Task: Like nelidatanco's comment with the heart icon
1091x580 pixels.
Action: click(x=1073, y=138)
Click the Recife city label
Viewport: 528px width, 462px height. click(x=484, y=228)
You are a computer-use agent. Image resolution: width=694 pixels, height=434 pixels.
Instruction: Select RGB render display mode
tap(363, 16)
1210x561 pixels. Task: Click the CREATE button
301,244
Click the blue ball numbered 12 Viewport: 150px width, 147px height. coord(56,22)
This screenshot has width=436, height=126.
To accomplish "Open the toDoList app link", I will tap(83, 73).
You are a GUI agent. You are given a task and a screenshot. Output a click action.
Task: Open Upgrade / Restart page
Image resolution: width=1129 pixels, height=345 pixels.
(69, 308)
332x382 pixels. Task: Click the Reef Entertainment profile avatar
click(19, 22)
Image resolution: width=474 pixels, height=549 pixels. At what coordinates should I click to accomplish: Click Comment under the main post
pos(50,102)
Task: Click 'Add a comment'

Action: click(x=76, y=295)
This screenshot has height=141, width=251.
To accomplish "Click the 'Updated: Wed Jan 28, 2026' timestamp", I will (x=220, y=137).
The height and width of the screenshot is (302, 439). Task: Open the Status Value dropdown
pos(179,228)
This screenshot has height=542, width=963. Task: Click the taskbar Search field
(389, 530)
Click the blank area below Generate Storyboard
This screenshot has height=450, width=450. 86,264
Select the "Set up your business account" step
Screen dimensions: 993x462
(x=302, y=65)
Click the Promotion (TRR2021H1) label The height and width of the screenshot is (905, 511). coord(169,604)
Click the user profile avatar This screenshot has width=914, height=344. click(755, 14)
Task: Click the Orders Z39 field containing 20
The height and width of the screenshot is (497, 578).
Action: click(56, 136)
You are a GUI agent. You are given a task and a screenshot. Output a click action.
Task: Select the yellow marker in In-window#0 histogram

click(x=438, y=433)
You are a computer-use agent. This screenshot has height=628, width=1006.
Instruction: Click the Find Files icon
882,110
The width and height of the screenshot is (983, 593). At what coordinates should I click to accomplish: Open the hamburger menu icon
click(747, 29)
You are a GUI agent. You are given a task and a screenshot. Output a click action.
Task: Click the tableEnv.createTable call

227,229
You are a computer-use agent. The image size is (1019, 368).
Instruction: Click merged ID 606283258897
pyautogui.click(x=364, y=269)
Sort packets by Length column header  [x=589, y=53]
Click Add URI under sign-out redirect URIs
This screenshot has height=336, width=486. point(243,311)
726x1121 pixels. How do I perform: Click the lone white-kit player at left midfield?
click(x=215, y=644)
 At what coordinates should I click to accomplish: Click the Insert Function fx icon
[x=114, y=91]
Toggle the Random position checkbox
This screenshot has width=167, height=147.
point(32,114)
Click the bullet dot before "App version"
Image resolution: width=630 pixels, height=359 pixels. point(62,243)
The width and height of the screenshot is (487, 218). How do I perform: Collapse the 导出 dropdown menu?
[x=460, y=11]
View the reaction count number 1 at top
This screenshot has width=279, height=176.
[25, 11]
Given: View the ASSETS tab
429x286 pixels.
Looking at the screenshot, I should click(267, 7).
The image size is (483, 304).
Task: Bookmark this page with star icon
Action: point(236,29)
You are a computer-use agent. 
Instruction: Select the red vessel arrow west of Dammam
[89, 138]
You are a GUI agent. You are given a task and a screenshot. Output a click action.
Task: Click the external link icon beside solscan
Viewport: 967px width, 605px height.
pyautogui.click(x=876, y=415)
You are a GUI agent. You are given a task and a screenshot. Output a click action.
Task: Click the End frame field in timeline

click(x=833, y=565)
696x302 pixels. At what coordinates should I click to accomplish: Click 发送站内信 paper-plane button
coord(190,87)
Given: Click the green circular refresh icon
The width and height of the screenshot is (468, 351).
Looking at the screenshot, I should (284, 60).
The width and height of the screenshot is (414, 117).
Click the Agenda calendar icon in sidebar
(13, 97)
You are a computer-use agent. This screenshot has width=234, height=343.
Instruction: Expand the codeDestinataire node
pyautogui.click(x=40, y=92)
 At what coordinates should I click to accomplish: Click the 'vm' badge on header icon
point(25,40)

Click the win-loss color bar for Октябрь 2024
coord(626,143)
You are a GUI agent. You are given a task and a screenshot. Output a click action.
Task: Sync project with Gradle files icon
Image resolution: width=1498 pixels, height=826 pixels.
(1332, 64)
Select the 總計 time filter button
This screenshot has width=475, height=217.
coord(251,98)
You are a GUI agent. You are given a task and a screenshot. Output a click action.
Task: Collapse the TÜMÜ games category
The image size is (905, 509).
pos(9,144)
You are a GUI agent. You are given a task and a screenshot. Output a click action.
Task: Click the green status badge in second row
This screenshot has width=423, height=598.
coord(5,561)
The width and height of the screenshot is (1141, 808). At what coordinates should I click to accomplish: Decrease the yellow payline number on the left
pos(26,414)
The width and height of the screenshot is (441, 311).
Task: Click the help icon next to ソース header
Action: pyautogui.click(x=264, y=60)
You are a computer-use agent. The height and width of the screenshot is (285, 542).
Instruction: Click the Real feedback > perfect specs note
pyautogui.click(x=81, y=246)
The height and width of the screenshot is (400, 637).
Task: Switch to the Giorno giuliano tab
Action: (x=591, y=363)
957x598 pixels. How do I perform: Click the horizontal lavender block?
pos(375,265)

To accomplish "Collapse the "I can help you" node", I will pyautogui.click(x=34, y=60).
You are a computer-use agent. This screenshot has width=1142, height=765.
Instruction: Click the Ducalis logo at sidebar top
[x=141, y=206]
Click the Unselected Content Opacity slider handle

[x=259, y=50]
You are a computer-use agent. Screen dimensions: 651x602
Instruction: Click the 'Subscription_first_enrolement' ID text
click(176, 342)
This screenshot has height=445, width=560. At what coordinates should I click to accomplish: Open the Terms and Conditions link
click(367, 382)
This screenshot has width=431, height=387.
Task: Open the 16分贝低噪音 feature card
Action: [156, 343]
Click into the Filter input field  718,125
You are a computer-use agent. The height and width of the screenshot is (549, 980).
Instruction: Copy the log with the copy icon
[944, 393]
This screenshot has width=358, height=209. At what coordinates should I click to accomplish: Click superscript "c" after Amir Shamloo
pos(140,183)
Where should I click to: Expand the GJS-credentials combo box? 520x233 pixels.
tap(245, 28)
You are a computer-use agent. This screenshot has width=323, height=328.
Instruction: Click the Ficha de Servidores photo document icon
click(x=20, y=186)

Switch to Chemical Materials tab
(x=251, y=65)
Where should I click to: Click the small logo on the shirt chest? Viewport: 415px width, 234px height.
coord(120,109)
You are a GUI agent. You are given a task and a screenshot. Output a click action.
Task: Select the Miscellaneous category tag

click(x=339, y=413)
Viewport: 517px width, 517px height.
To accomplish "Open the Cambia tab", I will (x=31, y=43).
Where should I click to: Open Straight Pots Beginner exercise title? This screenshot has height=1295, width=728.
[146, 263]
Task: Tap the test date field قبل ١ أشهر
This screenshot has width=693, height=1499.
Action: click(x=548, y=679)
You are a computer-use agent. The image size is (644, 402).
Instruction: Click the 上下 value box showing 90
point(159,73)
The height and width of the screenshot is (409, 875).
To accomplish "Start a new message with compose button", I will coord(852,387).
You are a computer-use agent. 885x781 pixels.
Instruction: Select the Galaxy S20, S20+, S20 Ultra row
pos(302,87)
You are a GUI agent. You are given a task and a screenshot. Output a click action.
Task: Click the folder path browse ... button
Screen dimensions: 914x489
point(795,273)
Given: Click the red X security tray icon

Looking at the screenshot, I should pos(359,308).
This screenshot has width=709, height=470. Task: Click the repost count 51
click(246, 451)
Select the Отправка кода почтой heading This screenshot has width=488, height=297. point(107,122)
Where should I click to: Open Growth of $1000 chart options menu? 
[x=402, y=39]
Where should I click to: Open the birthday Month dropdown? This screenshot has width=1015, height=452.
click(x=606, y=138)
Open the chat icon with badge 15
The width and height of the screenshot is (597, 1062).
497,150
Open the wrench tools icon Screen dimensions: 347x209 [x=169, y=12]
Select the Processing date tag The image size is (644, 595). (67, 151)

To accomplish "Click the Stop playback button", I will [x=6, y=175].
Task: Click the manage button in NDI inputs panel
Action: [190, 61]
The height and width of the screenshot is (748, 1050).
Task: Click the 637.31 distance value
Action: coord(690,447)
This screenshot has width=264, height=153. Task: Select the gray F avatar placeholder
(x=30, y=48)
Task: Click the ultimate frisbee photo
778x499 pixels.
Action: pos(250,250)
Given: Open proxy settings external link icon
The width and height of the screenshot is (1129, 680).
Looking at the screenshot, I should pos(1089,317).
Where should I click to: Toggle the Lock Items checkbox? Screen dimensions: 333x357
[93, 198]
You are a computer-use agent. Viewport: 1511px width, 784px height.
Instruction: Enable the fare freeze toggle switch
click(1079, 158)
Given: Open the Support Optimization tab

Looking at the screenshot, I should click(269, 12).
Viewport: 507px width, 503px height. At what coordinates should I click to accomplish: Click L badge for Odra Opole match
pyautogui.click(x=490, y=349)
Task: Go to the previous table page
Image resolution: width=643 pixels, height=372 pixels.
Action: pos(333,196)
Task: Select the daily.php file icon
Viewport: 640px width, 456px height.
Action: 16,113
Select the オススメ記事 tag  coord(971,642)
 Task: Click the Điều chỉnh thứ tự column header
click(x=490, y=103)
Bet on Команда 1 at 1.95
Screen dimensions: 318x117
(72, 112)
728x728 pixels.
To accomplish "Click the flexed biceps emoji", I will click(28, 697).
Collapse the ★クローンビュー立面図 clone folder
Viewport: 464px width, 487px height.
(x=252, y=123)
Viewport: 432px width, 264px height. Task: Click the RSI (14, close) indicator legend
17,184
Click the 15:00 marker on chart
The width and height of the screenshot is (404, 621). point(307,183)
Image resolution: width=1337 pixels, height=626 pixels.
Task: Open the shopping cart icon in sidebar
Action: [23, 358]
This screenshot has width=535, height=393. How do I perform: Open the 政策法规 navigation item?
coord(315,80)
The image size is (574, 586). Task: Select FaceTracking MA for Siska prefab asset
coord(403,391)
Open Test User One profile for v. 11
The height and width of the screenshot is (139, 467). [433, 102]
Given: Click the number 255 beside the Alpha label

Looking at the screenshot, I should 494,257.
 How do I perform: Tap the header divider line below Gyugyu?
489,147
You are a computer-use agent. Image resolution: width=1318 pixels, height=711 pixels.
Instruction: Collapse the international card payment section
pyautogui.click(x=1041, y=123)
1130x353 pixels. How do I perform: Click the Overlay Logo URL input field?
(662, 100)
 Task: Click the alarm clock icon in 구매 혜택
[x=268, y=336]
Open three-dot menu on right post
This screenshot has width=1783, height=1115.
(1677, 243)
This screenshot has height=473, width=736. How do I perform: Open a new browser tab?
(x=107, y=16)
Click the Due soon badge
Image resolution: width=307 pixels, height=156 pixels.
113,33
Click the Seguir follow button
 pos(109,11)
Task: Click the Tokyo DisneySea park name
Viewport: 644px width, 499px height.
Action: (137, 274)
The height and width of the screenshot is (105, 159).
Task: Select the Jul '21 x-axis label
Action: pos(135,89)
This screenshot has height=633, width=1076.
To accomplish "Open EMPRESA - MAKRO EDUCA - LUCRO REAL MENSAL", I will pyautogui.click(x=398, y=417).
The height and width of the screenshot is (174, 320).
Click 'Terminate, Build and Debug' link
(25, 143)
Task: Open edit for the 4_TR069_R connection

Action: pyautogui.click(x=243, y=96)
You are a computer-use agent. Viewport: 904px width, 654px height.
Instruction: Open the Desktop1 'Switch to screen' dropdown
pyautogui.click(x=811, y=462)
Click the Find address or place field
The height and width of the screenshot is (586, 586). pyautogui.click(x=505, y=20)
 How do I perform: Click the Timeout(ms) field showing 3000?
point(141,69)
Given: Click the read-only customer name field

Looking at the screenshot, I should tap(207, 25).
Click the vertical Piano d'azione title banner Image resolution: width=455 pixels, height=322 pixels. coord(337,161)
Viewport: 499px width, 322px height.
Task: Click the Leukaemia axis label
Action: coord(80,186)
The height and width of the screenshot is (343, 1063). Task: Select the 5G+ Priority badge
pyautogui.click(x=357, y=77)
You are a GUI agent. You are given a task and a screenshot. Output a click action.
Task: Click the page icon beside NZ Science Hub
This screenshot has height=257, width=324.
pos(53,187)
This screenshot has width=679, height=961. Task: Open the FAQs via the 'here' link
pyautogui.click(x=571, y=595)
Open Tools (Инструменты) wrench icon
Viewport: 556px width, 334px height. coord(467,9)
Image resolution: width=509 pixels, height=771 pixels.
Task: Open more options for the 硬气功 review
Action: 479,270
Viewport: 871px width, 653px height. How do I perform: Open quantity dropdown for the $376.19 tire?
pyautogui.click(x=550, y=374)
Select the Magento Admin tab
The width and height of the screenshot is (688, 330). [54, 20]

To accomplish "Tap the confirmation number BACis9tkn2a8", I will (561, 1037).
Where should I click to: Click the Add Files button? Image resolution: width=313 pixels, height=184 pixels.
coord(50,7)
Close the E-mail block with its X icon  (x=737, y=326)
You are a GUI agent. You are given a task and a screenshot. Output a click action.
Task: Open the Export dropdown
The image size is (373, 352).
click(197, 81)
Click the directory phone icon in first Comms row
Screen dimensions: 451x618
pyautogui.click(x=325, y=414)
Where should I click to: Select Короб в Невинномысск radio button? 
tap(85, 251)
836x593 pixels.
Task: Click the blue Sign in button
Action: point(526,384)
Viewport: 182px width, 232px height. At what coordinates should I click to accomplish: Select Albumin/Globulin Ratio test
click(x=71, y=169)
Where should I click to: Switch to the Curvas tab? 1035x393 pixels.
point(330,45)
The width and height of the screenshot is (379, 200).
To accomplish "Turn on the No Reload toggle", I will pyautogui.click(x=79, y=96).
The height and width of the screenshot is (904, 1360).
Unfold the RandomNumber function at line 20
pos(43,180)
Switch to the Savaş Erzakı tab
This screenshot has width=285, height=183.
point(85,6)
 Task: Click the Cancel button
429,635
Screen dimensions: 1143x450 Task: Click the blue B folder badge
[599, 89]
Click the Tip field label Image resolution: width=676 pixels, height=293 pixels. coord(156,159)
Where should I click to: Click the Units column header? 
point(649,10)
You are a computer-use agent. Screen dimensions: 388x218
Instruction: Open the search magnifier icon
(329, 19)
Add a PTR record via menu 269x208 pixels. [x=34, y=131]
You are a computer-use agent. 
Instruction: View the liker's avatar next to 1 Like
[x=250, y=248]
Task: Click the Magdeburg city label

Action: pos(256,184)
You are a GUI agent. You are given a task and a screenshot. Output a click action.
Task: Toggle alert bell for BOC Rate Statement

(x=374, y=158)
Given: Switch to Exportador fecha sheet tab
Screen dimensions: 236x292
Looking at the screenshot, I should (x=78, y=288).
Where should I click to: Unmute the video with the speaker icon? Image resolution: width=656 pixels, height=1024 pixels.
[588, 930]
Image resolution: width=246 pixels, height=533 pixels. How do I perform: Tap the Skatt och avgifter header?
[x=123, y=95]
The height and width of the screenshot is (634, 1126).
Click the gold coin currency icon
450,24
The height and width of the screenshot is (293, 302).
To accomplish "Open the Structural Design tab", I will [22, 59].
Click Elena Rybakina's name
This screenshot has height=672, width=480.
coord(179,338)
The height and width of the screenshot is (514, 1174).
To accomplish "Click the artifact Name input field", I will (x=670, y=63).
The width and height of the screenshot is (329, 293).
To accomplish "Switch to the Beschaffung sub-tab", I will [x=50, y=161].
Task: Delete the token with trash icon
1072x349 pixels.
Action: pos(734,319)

==================================================

Reproduce, line for line, the material, starting at its first line, and end once the line holding "Task: Click the Orders" has been output.

Worked solution:
Task: Like nelidatanco's comment with the heart icon
1091x580 pixels.
Action: click(x=1073, y=138)
Click the Recife city label
Viewport: 528px width, 462px height. click(x=484, y=228)
You are a computer-use agent. Image resolution: width=694 pixels, height=434 pixels.
Instruction: Select RGB render display mode
tap(363, 16)
1210x561 pixels. Task: Click the CREATE button
301,244
Click the blue ball numbered 12 Viewport: 150px width, 147px height. coord(56,22)
This screenshot has width=436, height=126.
To accomplish "Open the toDoList app link", I will tap(83, 73).
You are a GUI agent. You are given a task and a screenshot. Output a click action.
Task: Open Upgrade / Restart page
Image resolution: width=1129 pixels, height=345 pixels.
(69, 308)
332x382 pixels. Task: Click the Reef Entertainment profile avatar
click(19, 22)
Image resolution: width=474 pixels, height=549 pixels. At what coordinates should I click to accomplish: Click Comment under the main post
pos(50,102)
Task: Click 'Add a comment'

Action: click(x=76, y=295)
This screenshot has height=141, width=251.
To accomplish "Click the 'Updated: Wed Jan 28, 2026' timestamp", I will (x=220, y=137).
The height and width of the screenshot is (302, 439). Task: Open the Status Value dropdown
pos(179,228)
This screenshot has height=542, width=963. Task: Click the taskbar Search field
(389, 530)
Click the blank area below Generate Storyboard
This screenshot has height=450, width=450. 86,264
Select the "Set up your business account" step
Screen dimensions: 993x462
(x=302, y=65)
Click the Promotion (TRR2021H1) label The height and width of the screenshot is (905, 511). coord(169,604)
Click the user profile avatar This screenshot has width=914, height=344. click(755, 14)
Task: Click the Orders Z39 field containing 20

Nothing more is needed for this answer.